## ASSIGNED TASK:
Using the listing below, set down exactly the lines from the one that contains "This screenshot has height=478, width=850." through the one that contains "Task: Click the Job folder button", with no pictures.

## GIVEN RECORDS:
-- -- --
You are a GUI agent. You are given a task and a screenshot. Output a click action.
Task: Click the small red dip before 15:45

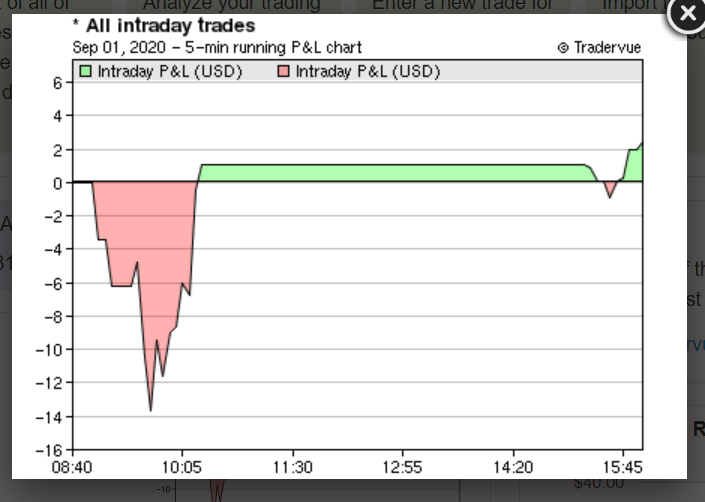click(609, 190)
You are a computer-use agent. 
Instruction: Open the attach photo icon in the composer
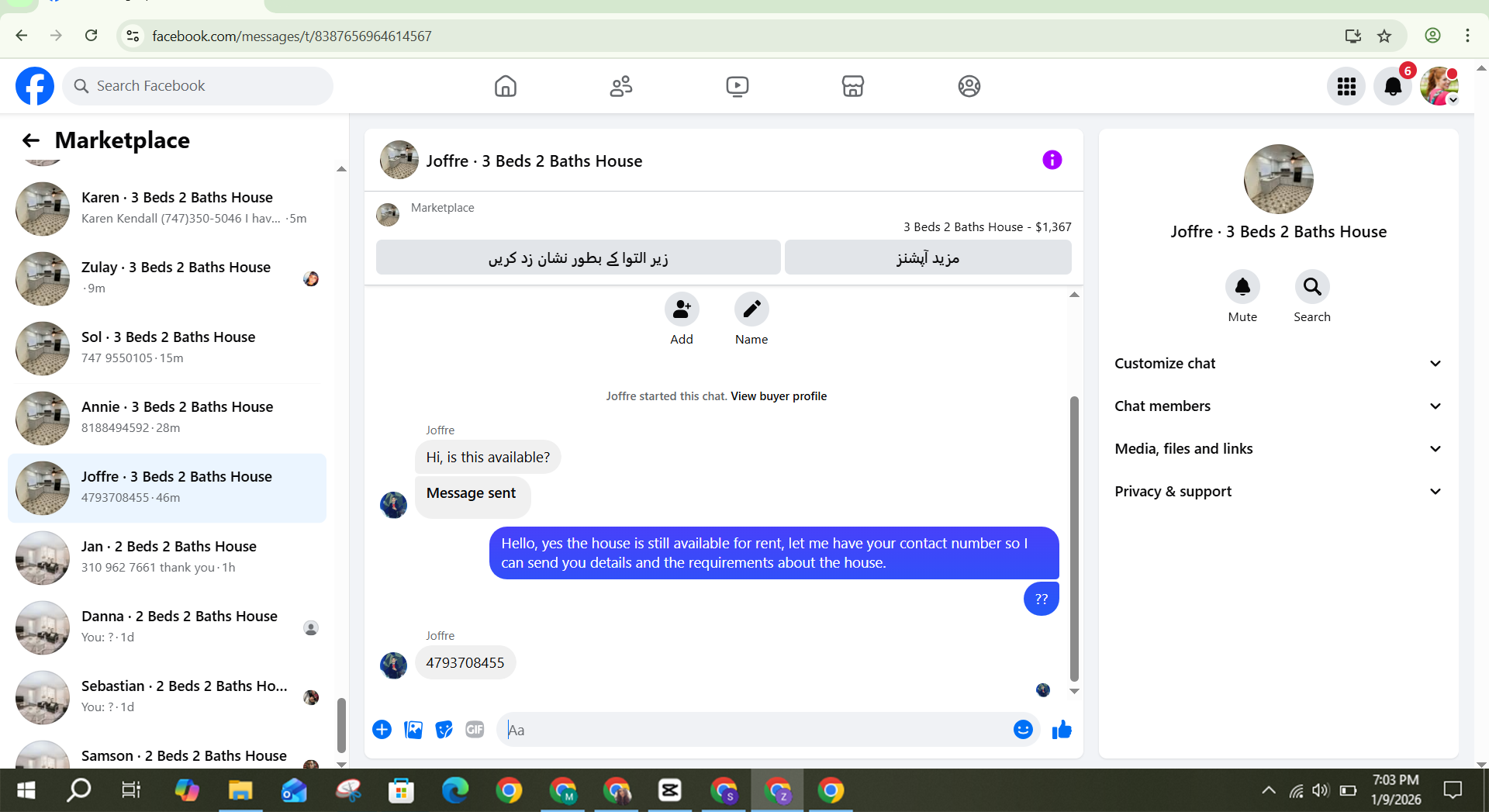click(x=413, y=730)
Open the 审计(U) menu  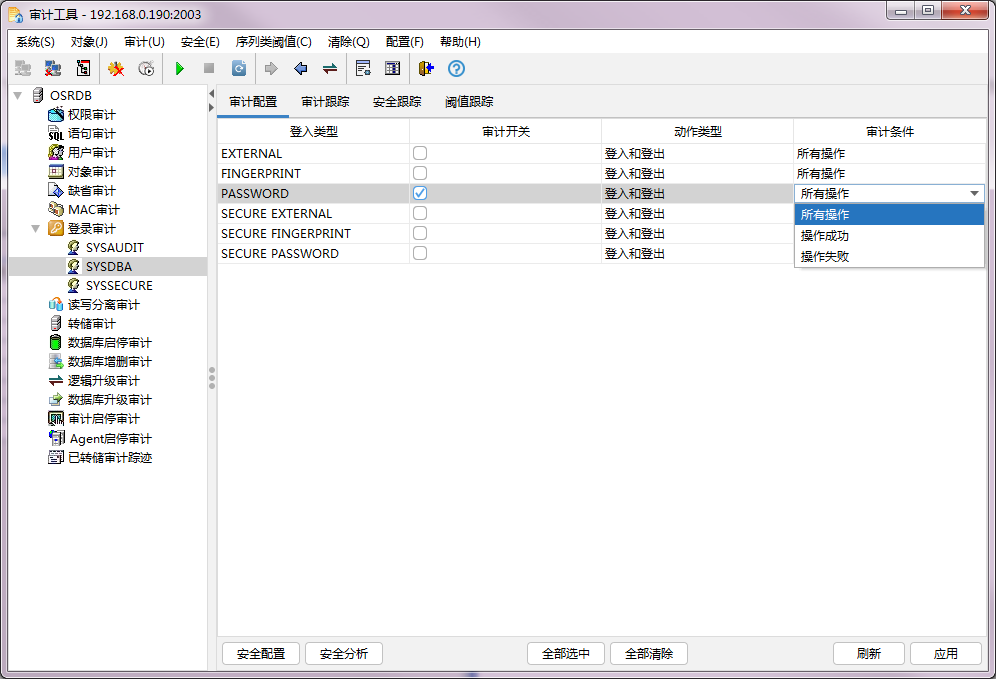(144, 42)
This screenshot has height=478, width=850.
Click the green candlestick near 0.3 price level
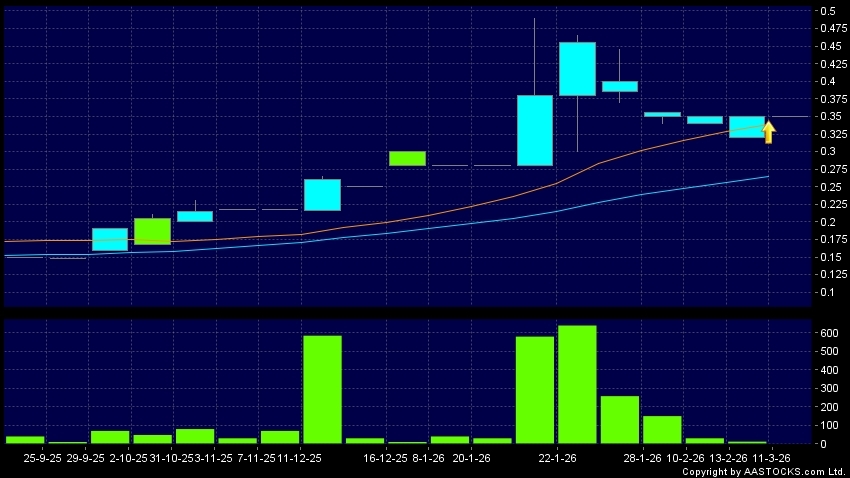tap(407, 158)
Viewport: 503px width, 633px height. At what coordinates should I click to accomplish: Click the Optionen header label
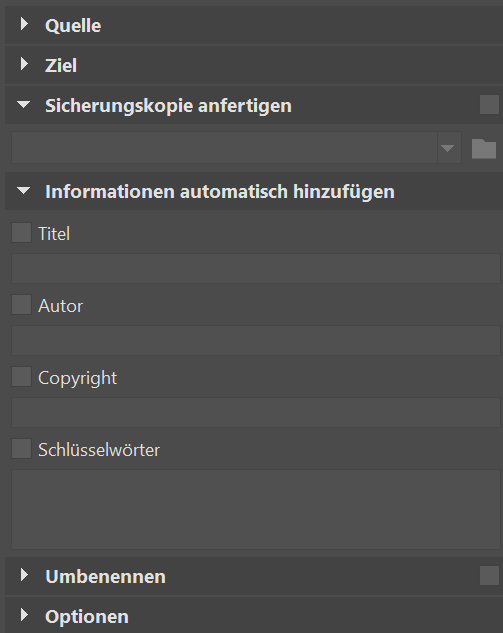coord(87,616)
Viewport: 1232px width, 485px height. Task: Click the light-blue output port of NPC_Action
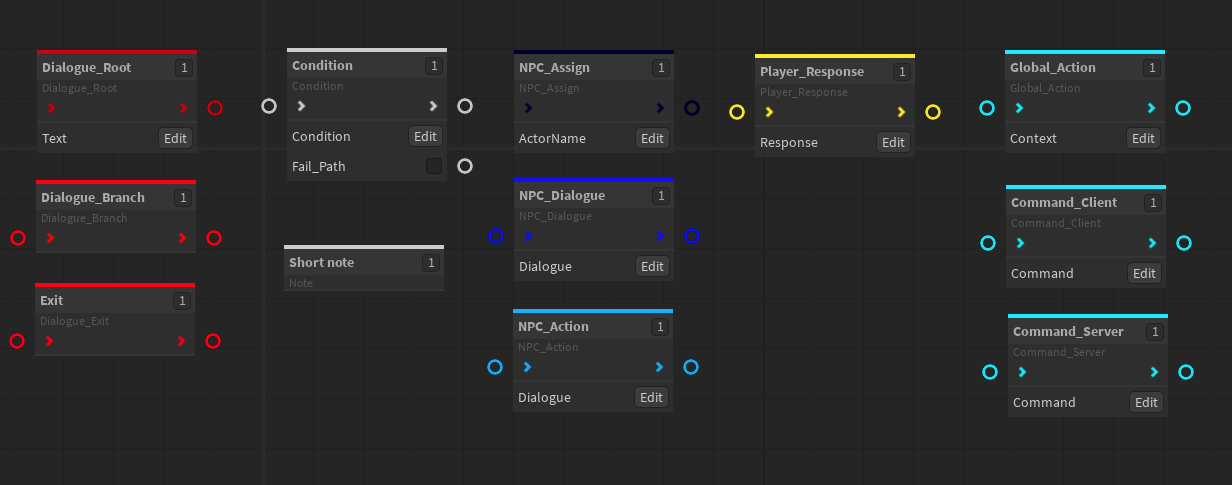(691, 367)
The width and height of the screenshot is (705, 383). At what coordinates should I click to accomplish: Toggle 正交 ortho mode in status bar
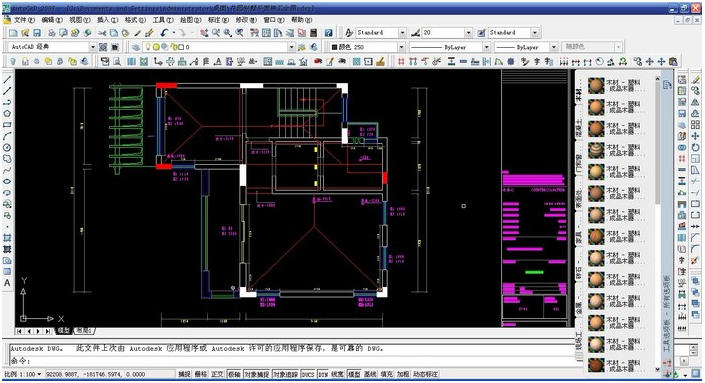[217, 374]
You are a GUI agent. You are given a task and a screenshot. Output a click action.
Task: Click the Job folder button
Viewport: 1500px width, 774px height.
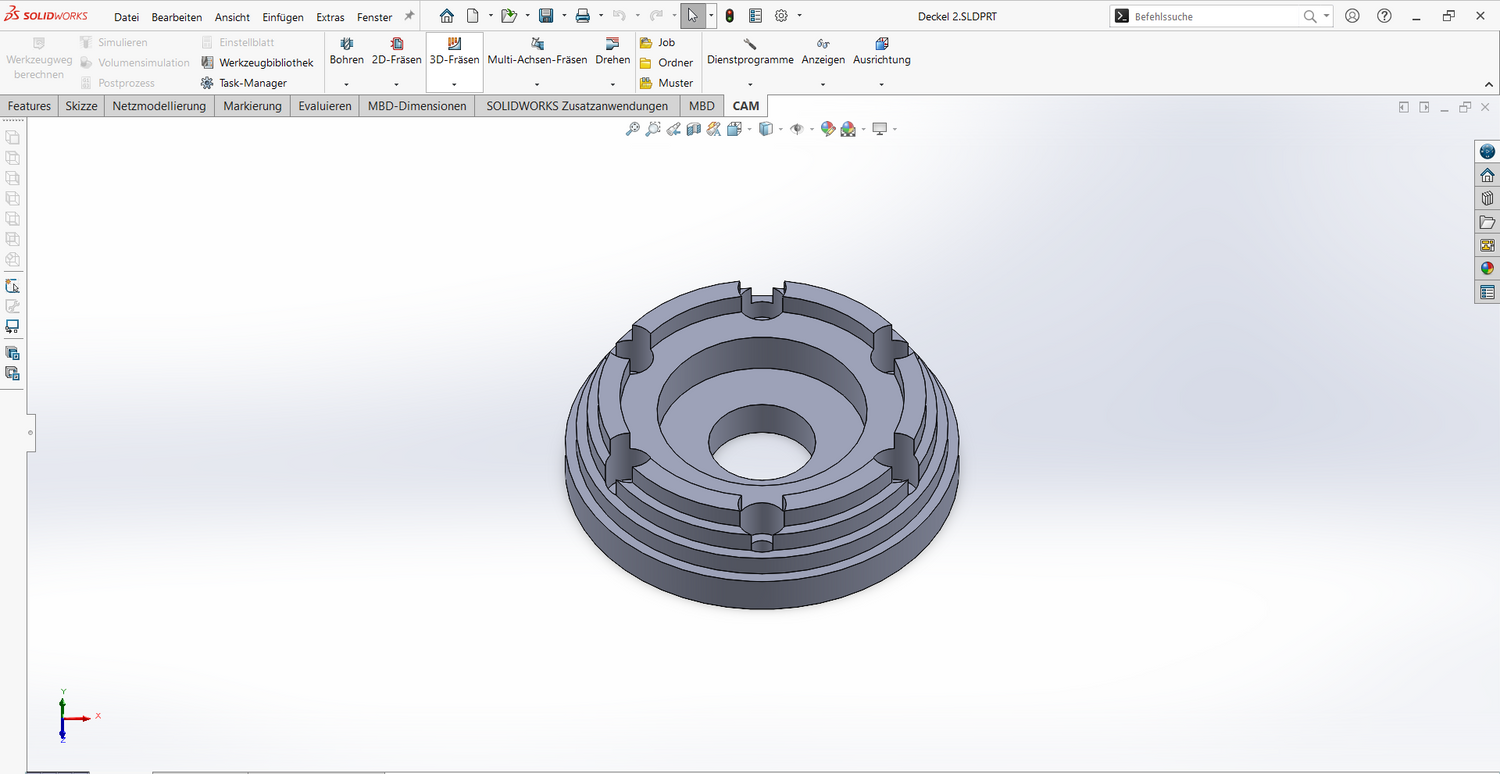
-- -- --
## YOUR SOLUTION:
This screenshot has height=478, width=850.
Click the green candlestick near 0.3 price level
tap(407, 158)
Viewport: 503px width, 633px height. At what coordinates should I click to accomplish: Click the Optionen header label
coord(87,616)
Viewport: 1232px width, 485px height. Task: Click the light-blue output port of NPC_Action
(691, 367)
The width and height of the screenshot is (705, 383). At what coordinates should I click to accomplish: Toggle 正交 ortho mode in status bar
[217, 374]
You are a GUI agent. You are given a task and a screenshot. Output a click action.
Task: Click the Job folder button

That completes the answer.